Exception: review deadlock—author and reviewer can't align after 3 rounds. Then a 15-minute sync call opens. But this happens 5–6 times a year, purely exceptional. Even Roibase's branding reflects async-first culture—documentation-first, meeting-last.
Ownership vs. Gatekeeping
Code review ensures quality but shouldn't become gatekeeping. We require minimum 1, maximum 2 reviewers per PR. Why 2 as the ceiling? Because waiting for 3+ approvals costs more time than the quality gains.
Reviewer selection isn't automatic—the author picks. Rule: at least one from CODEOWNERS, the other anyone. This keeps ownership with the author. The question "who should approve?" stays the author's responsibility, not leadership's.
CODEOWNERS looks like this:
# Backend
/backend/ @backend-team
/api/ @backend-team
# Frontend
/web/ @frontend-team
/mobile/ @mobile-team
# Infrastructure
/terraform/ @devops-team
/.github/ @devops-team
Every file change needs review from the relevant team—but the author still picks the person.
Retrospective: Review Metrics
Every sprint (bi-weekly), we review the numbers. Linear dashboard shows:
- Average time-to-merge (target: 36 hours)

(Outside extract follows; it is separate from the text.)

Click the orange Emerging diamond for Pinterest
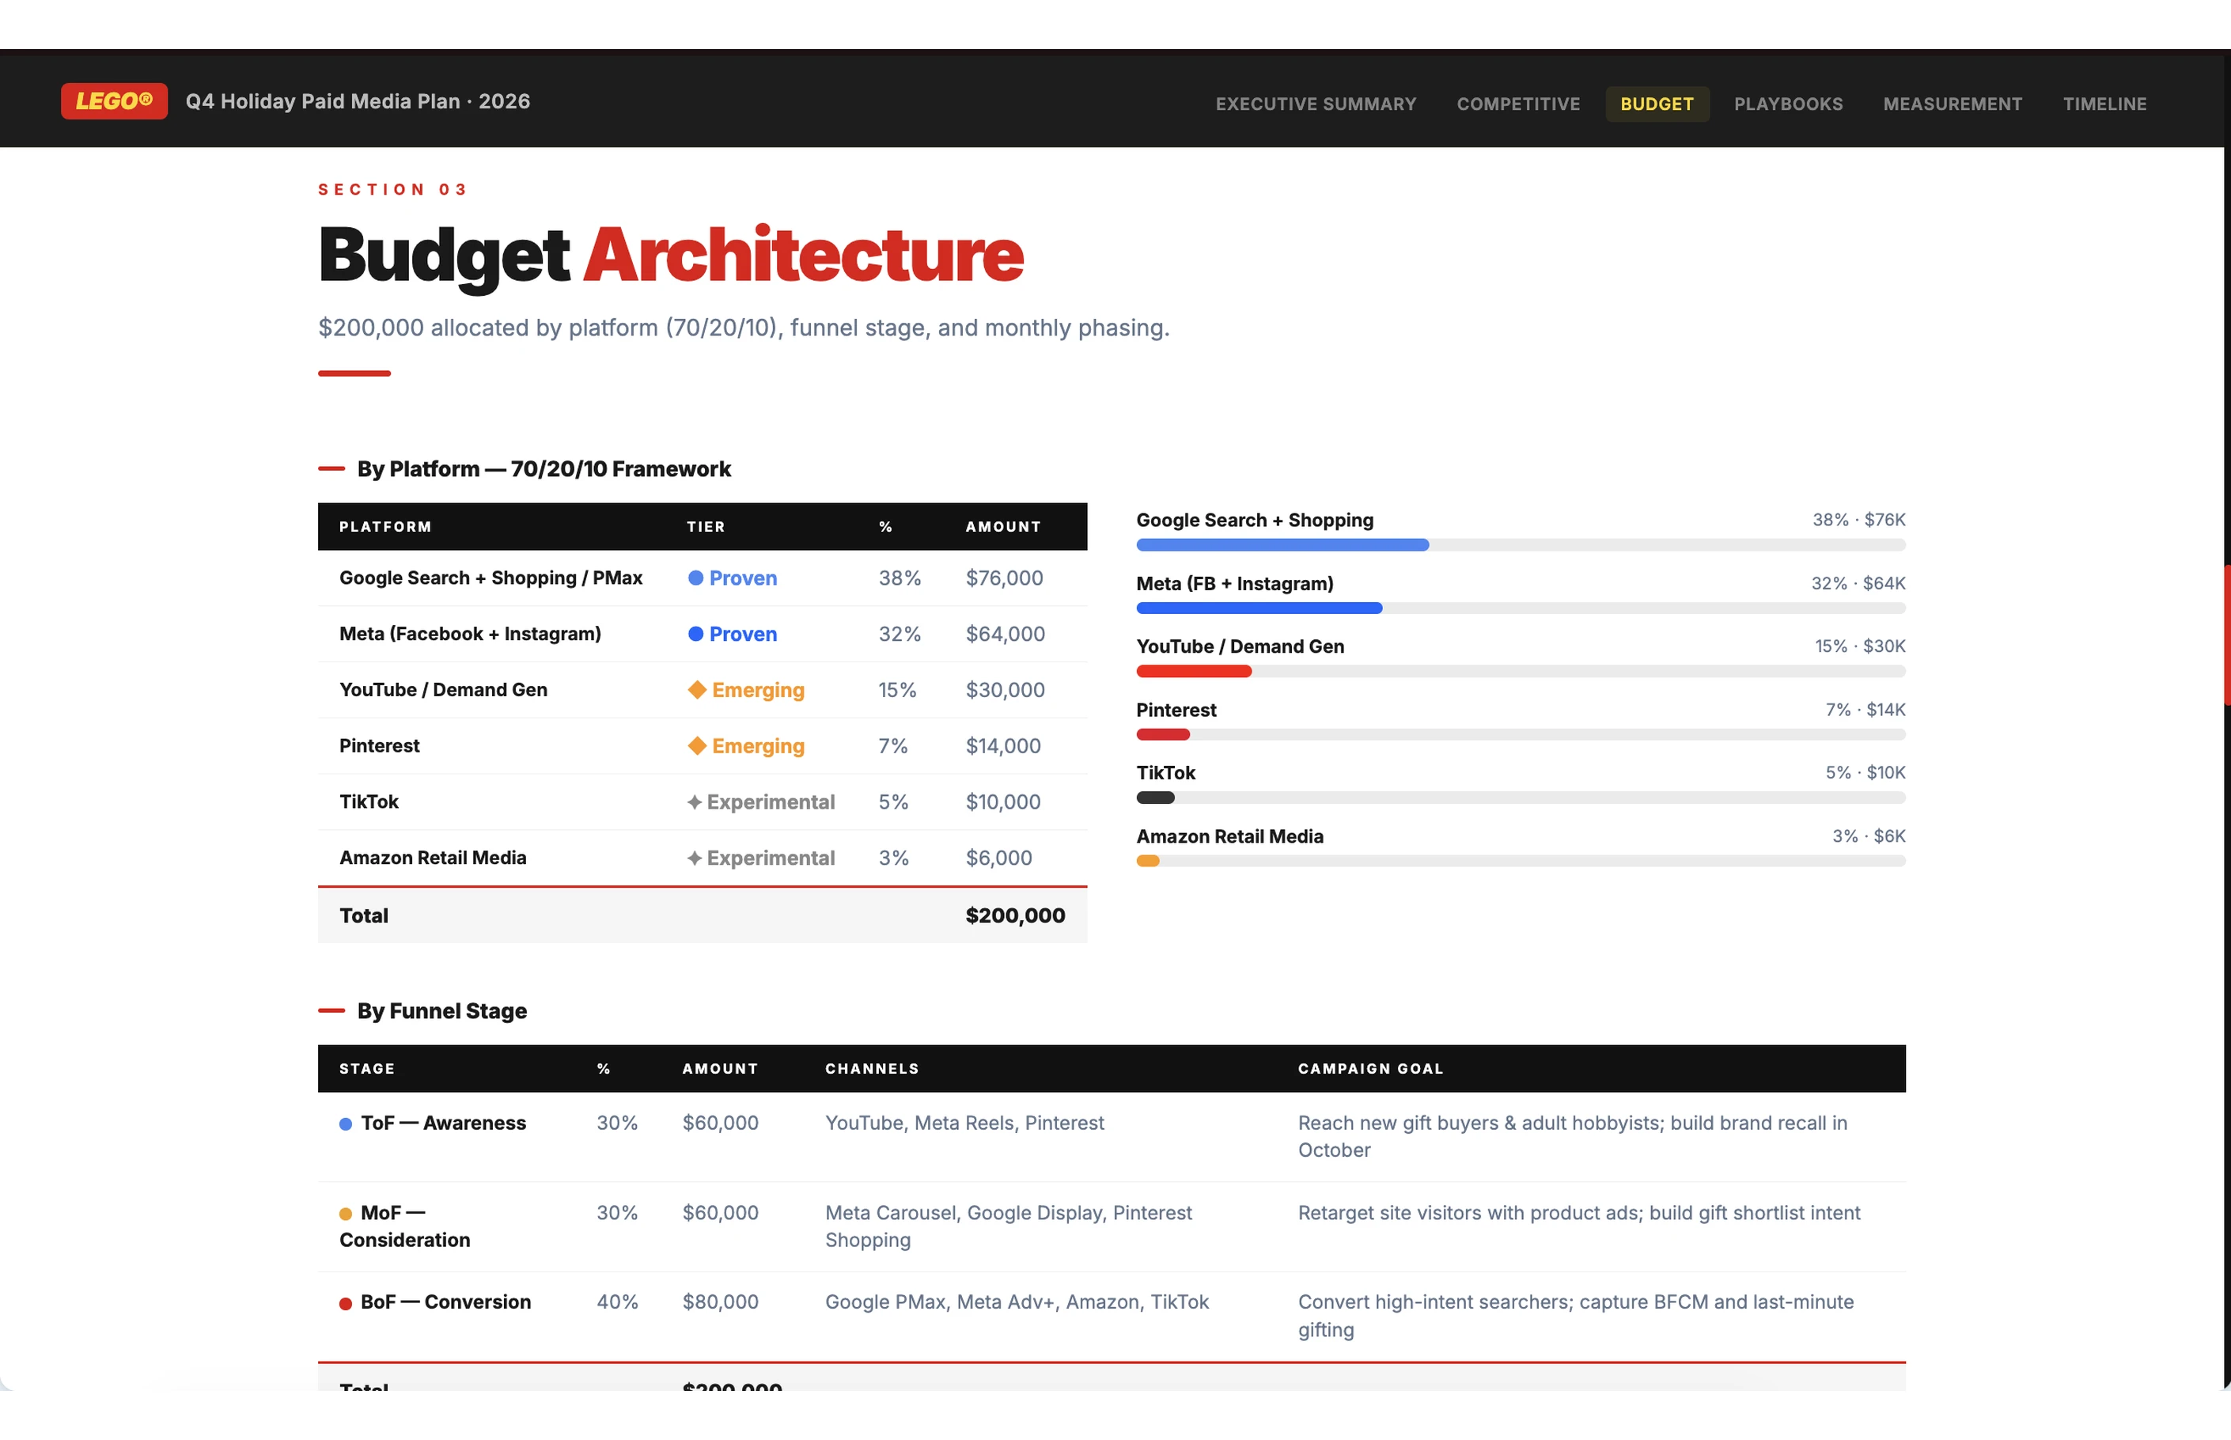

- PR size distribution (target: 90% under 400 lines)
- Comment density (target: 3–5 per PR)
- Nitpick ratio (target: <30%)
- Review bottleneck (which reviewer has the longest queue?)
These numbers come up in retro, but without personal blame. Not "Ali's reviews are slow" but "Backend PRs average 48 hours—should we expand the reviewer pool?"
Pulling code review culture out of personal judgment and into systemic discipline isn't hard—it just needs measurable rules. Time-to-review SLAs, the 400-line rule, comment categories, async-first practice—these are the concrete tools that let Roibase maintain quality while growing for 8 years. If your review process still runs on "gut feel" and "depends," put numbers to it. Make it systematic. Quality will rise as conflict falls.